[Start of Attachment]

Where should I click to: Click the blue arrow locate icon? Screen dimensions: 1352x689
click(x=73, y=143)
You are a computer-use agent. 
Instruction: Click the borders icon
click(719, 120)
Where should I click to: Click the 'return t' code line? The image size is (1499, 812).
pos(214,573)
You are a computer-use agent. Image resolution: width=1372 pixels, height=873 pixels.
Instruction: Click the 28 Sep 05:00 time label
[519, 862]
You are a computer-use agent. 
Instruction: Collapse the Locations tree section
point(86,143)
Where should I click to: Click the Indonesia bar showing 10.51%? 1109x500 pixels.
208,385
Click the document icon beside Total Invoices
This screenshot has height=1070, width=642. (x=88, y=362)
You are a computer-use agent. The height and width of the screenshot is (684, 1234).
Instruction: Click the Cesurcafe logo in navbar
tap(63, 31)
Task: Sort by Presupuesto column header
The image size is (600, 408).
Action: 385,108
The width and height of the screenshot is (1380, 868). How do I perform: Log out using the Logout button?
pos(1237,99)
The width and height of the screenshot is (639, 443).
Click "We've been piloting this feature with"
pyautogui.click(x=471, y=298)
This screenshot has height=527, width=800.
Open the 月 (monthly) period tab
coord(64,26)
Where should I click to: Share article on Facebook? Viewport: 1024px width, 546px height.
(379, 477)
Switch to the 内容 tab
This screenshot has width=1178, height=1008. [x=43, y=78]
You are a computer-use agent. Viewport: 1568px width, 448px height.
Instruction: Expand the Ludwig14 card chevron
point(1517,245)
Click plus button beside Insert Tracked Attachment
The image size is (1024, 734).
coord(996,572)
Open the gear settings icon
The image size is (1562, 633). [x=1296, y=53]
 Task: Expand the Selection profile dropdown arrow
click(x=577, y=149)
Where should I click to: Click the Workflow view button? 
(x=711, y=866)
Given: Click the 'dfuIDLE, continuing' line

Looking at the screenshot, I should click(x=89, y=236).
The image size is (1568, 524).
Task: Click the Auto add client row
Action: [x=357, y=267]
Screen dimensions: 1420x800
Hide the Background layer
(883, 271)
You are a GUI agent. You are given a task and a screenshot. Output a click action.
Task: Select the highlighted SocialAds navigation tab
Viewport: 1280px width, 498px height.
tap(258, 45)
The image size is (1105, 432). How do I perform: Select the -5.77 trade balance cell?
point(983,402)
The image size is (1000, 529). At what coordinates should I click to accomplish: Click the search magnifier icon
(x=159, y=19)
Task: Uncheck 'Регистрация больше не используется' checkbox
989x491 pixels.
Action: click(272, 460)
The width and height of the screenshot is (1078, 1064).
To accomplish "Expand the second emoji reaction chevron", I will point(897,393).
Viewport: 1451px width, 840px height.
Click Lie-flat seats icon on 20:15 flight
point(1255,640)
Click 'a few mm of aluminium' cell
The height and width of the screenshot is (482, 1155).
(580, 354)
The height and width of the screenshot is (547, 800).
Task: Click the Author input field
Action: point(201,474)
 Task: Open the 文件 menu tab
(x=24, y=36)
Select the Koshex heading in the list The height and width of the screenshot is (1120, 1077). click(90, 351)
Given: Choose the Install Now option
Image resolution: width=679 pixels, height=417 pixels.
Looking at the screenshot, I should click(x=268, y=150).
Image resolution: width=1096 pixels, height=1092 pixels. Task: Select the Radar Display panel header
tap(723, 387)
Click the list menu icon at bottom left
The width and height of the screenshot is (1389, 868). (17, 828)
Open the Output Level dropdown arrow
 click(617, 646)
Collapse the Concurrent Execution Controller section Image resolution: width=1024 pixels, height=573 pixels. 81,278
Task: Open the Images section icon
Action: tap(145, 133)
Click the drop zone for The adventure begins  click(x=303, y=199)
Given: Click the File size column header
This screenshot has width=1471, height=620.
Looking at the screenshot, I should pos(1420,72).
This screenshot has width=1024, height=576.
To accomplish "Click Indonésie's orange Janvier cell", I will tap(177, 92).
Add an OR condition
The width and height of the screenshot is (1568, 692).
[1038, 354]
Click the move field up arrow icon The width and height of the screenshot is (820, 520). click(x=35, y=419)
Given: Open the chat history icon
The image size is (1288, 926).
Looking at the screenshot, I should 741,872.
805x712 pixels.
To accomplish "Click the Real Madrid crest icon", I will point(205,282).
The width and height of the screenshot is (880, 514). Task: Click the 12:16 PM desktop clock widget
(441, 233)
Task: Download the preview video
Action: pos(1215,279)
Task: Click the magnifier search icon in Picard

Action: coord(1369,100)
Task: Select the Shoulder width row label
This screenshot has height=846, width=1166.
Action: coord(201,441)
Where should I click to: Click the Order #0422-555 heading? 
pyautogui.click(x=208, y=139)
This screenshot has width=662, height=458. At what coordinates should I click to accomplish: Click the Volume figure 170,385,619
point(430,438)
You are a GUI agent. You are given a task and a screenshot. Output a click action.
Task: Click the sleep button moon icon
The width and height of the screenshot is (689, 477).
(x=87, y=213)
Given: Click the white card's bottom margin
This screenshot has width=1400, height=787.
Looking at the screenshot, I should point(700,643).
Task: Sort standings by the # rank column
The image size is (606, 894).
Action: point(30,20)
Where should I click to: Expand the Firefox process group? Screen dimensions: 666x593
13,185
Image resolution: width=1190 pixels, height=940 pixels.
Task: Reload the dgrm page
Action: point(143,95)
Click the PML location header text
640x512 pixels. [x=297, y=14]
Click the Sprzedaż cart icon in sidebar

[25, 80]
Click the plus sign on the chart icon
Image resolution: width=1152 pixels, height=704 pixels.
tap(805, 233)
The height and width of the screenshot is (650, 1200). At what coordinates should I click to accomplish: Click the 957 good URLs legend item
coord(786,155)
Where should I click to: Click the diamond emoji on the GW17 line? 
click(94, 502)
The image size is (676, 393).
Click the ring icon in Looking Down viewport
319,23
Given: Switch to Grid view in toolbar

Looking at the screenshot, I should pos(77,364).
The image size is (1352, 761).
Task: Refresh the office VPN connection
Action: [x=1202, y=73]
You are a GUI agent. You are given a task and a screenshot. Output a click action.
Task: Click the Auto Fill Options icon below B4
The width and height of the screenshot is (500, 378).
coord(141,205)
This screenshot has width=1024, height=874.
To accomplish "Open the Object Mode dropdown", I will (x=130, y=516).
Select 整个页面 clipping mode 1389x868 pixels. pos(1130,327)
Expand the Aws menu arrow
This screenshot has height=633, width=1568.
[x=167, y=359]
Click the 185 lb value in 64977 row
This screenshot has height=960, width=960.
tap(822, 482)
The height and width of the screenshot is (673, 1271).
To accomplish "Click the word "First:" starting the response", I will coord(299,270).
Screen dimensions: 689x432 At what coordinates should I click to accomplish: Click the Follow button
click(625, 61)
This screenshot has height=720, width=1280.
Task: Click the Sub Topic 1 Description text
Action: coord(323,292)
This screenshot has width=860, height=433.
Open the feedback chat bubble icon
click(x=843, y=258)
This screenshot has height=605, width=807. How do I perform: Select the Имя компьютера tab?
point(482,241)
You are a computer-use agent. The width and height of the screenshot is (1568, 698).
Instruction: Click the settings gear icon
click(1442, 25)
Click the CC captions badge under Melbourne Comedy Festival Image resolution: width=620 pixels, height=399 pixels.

[End of Attachment]

WORK TO BE COMPLETED
Please write out all the data above, exactly as it reads.

THE COMPLETED TASK
Where should I click to: Click the blue arrow locate icon? Screen dimensions: 1352x689
click(x=73, y=143)
You are a computer-use agent. 
Instruction: Click the borders icon
click(719, 120)
Where should I click to: Click the 'return t' code line? The image size is (1499, 812).
pos(214,573)
You are a computer-use agent. Image resolution: width=1372 pixels, height=873 pixels.
Instruction: Click the 28 Sep 05:00 time label
[519, 862]
You are a computer-use agent. 
Instruction: Collapse the Locations tree section
point(86,143)
Where should I click to: Click the Indonesia bar showing 10.51%? 1109x500 pixels.
208,385
Click the document icon beside Total Invoices
This screenshot has height=1070, width=642. (x=88, y=362)
You are a computer-use agent. The height and width of the screenshot is (684, 1234).
Instruction: Click the Cesurcafe logo in navbar
tap(63, 31)
Task: Sort by Presupuesto column header
The image size is (600, 408).
Action: 385,108
The width and height of the screenshot is (1380, 868). How do I perform: Log out using the Logout button?
pos(1237,99)
The width and height of the screenshot is (639, 443).
Click "We've been piloting this feature with"
pyautogui.click(x=471, y=298)
This screenshot has height=527, width=800.
Open the 月 (monthly) period tab
coord(64,26)
Where should I click to: Share article on Facebook? Viewport: 1024px width, 546px height.
(379, 477)
Switch to the 内容 tab
This screenshot has width=1178, height=1008. [x=43, y=78]
You are a computer-use agent. Viewport: 1568px width, 448px height.
Instruction: Expand the Ludwig14 card chevron
point(1517,245)
Click plus button beside Insert Tracked Attachment
The image size is (1024, 734).
coord(996,572)
Open the gear settings icon
The image size is (1562, 633). [x=1296, y=53]
 Task: Expand the Selection profile dropdown arrow
click(x=577, y=149)
Where should I click to: Click the Workflow view button? 
(x=711, y=866)
Given: Click the 'dfuIDLE, continuing' line

Looking at the screenshot, I should click(x=89, y=236).
The image size is (1568, 524).
Task: Click the Auto add client row
Action: [x=357, y=267]
Screen dimensions: 1420x800
Hide the Background layer
(883, 271)
You are a GUI agent. You are given a task and a screenshot. Output a click action.
Task: Select the highlighted SocialAds navigation tab
Viewport: 1280px width, 498px height.
tap(258, 45)
The image size is (1105, 432). How do I perform: Select the -5.77 trade balance cell?
point(983,402)
The image size is (1000, 529). At what coordinates should I click to accomplish: Click the search magnifier icon
(x=159, y=19)
Task: Uncheck 'Регистрация больше не используется' checkbox
989x491 pixels.
Action: click(272, 460)
The width and height of the screenshot is (1078, 1064).
To accomplish "Expand the second emoji reaction chevron", I will point(897,393).
Viewport: 1451px width, 840px height.
Click Lie-flat seats icon on 20:15 flight
point(1255,640)
Click 'a few mm of aluminium' cell
The height and width of the screenshot is (482, 1155).
(580, 354)
The height and width of the screenshot is (547, 800).
Task: Click the Author input field
Action: point(201,474)
 Task: Open the 文件 menu tab
(x=24, y=36)
Select the Koshex heading in the list The height and width of the screenshot is (1120, 1077). click(90, 351)
Given: Choose the Install Now option
Image resolution: width=679 pixels, height=417 pixels.
Looking at the screenshot, I should click(x=268, y=150).
Image resolution: width=1096 pixels, height=1092 pixels. Task: Select the Radar Display panel header
tap(723, 387)
Click the list menu icon at bottom left
The width and height of the screenshot is (1389, 868). (17, 828)
Open the Output Level dropdown arrow
 click(617, 646)
Collapse the Concurrent Execution Controller section Image resolution: width=1024 pixels, height=573 pixels. 81,278
Task: Open the Images section icon
Action: tap(145, 133)
Click the drop zone for The adventure begins  click(x=303, y=199)
Given: Click the File size column header
This screenshot has width=1471, height=620.
Looking at the screenshot, I should pos(1420,72).
This screenshot has width=1024, height=576.
To accomplish "Click Indonésie's orange Janvier cell", I will tap(177, 92).
Add an OR condition
The width and height of the screenshot is (1568, 692).
[1038, 354]
Click the move field up arrow icon The width and height of the screenshot is (820, 520). click(x=35, y=419)
Given: Open the chat history icon
The image size is (1288, 926).
Looking at the screenshot, I should 741,872.
805x712 pixels.
To accomplish "Click the Real Madrid crest icon", I will point(205,282).
The width and height of the screenshot is (880, 514). Task: Click the 12:16 PM desktop clock widget
(441, 233)
Task: Download the preview video
Action: pos(1215,279)
Task: Click the magnifier search icon in Picard

Action: coord(1369,100)
Task: Select the Shoulder width row label
This screenshot has height=846, width=1166.
Action: coord(201,441)
Where should I click to: Click the Order #0422-555 heading? 
pyautogui.click(x=208, y=139)
This screenshot has width=662, height=458. At what coordinates should I click to accomplish: Click the Volume figure 170,385,619
point(430,438)
You are a GUI agent. You are given a task and a screenshot. Output a click action.
Task: Click the sleep button moon icon
The width and height of the screenshot is (689, 477).
(x=87, y=213)
Given: Click the white card's bottom margin
This screenshot has width=1400, height=787.
Looking at the screenshot, I should point(700,643).
Task: Sort standings by the # rank column
The image size is (606, 894).
Action: point(30,20)
Where should I click to: Expand the Firefox process group? Screen dimensions: 666x593
13,185
Image resolution: width=1190 pixels, height=940 pixels.
Task: Reload the dgrm page
Action: point(143,95)
Click the PML location header text
640x512 pixels. [x=297, y=14]
Click the Sprzedaż cart icon in sidebar

[25, 80]
Click the plus sign on the chart icon
Image resolution: width=1152 pixels, height=704 pixels.
tap(805, 233)
The height and width of the screenshot is (650, 1200). At what coordinates should I click to accomplish: Click the 957 good URLs legend item
coord(786,155)
Where should I click to: Click the diamond emoji on the GW17 line? 
click(94, 502)
The image size is (676, 393).
Click the ring icon in Looking Down viewport
319,23
Given: Switch to Grid view in toolbar

Looking at the screenshot, I should pos(77,364).
The image size is (1352, 761).
Task: Refresh the office VPN connection
Action: [x=1202, y=73]
You are a GUI agent. You are given a task and a screenshot. Output a click action.
Task: Click the Auto Fill Options icon below B4
The width and height of the screenshot is (500, 378).
coord(141,205)
This screenshot has width=1024, height=874.
To accomplish "Open the Object Mode dropdown", I will (x=130, y=516).
Select 整个页面 clipping mode 1389x868 pixels. pos(1130,327)
Expand the Aws menu arrow
This screenshot has height=633, width=1568.
[x=167, y=359]
Click the 185 lb value in 64977 row
This screenshot has height=960, width=960.
tap(822, 482)
The height and width of the screenshot is (673, 1271).
To accomplish "Click the word "First:" starting the response", I will coord(299,270).
Screen dimensions: 689x432 At what coordinates should I click to accomplish: Click the Follow button
click(625, 61)
This screenshot has height=720, width=1280.
Task: Click the Sub Topic 1 Description text
Action: coord(323,292)
This screenshot has width=860, height=433.
Open the feedback chat bubble icon
click(x=843, y=258)
This screenshot has height=605, width=807. How do I perform: Select the Имя компьютера tab?
point(482,241)
You are a computer-use agent. The width and height of the screenshot is (1568, 698).
Instruction: Click the settings gear icon
click(1442, 25)
Click the CC captions badge under Melbourne Comedy Festival Image resolution: width=620 pixels, height=399 pixels.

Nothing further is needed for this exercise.